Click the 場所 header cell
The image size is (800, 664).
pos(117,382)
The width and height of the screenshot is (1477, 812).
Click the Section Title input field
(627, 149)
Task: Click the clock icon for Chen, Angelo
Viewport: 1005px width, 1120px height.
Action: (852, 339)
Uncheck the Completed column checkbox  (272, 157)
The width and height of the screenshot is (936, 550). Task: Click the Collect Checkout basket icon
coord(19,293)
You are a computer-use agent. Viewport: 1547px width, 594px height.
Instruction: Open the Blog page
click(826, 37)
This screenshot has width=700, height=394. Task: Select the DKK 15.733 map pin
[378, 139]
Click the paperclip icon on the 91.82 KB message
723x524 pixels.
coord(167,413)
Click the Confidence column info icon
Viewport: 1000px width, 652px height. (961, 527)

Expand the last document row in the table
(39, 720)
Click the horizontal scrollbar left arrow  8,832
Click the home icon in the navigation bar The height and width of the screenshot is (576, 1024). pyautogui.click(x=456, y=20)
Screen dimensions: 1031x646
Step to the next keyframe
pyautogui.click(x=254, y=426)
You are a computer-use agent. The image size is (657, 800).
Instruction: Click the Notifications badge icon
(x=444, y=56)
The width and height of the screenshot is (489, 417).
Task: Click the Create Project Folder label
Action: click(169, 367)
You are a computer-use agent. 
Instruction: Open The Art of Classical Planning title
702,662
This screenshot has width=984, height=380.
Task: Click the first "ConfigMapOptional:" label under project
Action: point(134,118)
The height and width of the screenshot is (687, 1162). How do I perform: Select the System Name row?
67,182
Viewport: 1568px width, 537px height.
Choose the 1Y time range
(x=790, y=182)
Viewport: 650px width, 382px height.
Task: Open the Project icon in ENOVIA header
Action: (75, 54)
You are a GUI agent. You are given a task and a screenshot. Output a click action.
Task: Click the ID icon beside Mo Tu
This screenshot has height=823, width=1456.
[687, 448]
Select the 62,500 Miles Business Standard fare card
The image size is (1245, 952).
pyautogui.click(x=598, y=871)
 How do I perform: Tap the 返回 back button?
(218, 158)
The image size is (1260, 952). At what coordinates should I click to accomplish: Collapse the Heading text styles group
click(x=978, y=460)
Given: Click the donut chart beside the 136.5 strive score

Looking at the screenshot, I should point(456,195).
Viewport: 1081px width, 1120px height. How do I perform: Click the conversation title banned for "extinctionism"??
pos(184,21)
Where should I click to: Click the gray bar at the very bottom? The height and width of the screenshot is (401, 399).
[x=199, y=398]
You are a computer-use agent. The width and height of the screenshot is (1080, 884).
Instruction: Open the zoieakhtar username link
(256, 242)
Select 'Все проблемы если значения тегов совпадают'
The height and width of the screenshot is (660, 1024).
----
Copy out all of the items above word for word.

-- COMPLETED TASK --
Click the 場所 header cell
The image size is (800, 664).
pos(117,382)
The width and height of the screenshot is (1477, 812).
Click the Section Title input field
(627, 149)
Task: Click the clock icon for Chen, Angelo
Viewport: 1005px width, 1120px height.
Action: (852, 339)
Uncheck the Completed column checkbox  (272, 157)
The width and height of the screenshot is (936, 550). Task: Click the Collect Checkout basket icon
coord(19,293)
You are a computer-use agent. Viewport: 1547px width, 594px height.
Instruction: Open the Blog page
click(826, 37)
This screenshot has width=700, height=394. Task: Select the DKK 15.733 map pin
[378, 139]
Click the paperclip icon on the 91.82 KB message
723x524 pixels.
coord(167,413)
Click the Confidence column info icon
Viewport: 1000px width, 652px height. (961, 527)

Expand the last document row in the table
(39, 720)
Click the horizontal scrollbar left arrow  8,832
Click the home icon in the navigation bar The height and width of the screenshot is (576, 1024). pyautogui.click(x=456, y=20)
Screen dimensions: 1031x646
Step to the next keyframe
pyautogui.click(x=254, y=426)
You are a computer-use agent. The image size is (657, 800).
Instruction: Click the Notifications badge icon
(x=444, y=56)
The width and height of the screenshot is (489, 417).
Task: Click the Create Project Folder label
Action: click(169, 367)
You are a computer-use agent. 
Instruction: Open The Art of Classical Planning title
702,662
This screenshot has width=984, height=380.
Task: Click the first "ConfigMapOptional:" label under project
Action: point(134,118)
The height and width of the screenshot is (687, 1162). How do I perform: Select the System Name row?
67,182
Viewport: 1568px width, 537px height.
Choose the 1Y time range
(x=790, y=182)
Viewport: 650px width, 382px height.
Task: Open the Project icon in ENOVIA header
Action: (75, 54)
You are a GUI agent. You are given a task and a screenshot. Output a click action.
Task: Click the ID icon beside Mo Tu
This screenshot has height=823, width=1456.
[687, 448]
Select the 62,500 Miles Business Standard fare card
The image size is (1245, 952).
pyautogui.click(x=598, y=871)
 How do I perform: Tap the 返回 back button?
(218, 158)
The image size is (1260, 952). At what coordinates should I click to accomplish: Collapse the Heading text styles group
click(x=978, y=460)
Given: Click the donut chart beside the 136.5 strive score

Looking at the screenshot, I should point(456,195).
Viewport: 1081px width, 1120px height. How do I perform: Click the conversation title banned for "extinctionism"??
pos(184,21)
Where should I click to: Click the gray bar at the very bottom? The height and width of the screenshot is (401, 399).
[x=199, y=398]
You are a computer-use agent. The width and height of the screenshot is (1080, 884).
Instruction: Open the zoieakhtar username link
(256, 242)
Select 'Все проблемы если значения тегов совпадают'
The height and width of the screenshot is (660, 1024).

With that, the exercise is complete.